* _Your objective_
Return exactly the lines that run from the one with "Image resolution: width=1257" to the last line of the entries below, both included, and nothing else.

Records for this task: Begin

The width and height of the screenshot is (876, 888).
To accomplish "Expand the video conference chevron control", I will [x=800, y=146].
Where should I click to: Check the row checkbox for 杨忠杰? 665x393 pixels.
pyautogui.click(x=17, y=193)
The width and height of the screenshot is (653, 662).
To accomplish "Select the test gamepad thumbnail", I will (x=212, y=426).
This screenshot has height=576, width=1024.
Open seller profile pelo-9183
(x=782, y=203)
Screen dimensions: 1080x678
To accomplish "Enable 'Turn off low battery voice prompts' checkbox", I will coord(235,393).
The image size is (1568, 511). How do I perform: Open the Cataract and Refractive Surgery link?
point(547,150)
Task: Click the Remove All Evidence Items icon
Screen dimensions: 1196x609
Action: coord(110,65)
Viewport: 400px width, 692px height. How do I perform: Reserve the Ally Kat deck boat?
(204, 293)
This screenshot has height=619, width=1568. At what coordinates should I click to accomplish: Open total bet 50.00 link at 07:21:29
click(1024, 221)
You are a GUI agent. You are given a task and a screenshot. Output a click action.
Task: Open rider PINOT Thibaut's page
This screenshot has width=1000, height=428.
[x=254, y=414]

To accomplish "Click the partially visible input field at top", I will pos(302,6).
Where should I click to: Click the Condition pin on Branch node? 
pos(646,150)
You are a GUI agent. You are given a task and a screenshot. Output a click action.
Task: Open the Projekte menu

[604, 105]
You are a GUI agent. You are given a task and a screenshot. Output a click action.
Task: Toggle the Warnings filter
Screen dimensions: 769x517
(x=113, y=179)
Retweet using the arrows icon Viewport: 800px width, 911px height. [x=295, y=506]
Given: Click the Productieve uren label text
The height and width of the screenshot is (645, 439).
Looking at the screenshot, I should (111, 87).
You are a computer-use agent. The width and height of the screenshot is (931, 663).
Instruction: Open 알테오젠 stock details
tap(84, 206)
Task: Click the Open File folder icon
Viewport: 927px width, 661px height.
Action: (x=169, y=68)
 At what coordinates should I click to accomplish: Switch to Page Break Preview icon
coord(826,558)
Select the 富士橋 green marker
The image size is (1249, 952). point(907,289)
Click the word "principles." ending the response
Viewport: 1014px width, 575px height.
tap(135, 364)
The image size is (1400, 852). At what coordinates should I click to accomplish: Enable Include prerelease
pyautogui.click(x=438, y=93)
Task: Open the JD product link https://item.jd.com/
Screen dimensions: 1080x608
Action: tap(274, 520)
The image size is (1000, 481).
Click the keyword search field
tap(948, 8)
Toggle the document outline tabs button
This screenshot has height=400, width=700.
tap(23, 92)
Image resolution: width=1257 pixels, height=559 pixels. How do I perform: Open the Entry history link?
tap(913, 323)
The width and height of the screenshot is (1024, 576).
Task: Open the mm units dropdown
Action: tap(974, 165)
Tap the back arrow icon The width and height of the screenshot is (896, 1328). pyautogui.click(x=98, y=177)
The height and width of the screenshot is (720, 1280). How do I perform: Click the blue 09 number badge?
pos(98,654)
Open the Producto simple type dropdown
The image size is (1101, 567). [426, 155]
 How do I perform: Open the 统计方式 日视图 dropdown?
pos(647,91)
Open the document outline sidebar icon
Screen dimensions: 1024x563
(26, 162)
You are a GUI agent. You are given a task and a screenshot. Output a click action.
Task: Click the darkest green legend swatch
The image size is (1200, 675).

Records for this task: End

* _The answer_
Image resolution: width=1257 pixels, height=559 pixels. How do I perform: Open the Entry history link?
tap(913, 323)
The width and height of the screenshot is (1024, 576).
Task: Open the mm units dropdown
Action: tap(974, 165)
Tap the back arrow icon The width and height of the screenshot is (896, 1328). pyautogui.click(x=98, y=177)
The height and width of the screenshot is (720, 1280). How do I perform: Click the blue 09 number badge?
pos(98,654)
Open the Producto simple type dropdown
The image size is (1101, 567). [426, 155]
 How do I perform: Open the 统计方式 日视图 dropdown?
pos(647,91)
Open the document outline sidebar icon
Screen dimensions: 1024x563
(26, 162)
You are a GUI agent. You are given a task and a screenshot. Output a click action.
Task: Click the darkest green legend swatch
The image size is (1200, 675).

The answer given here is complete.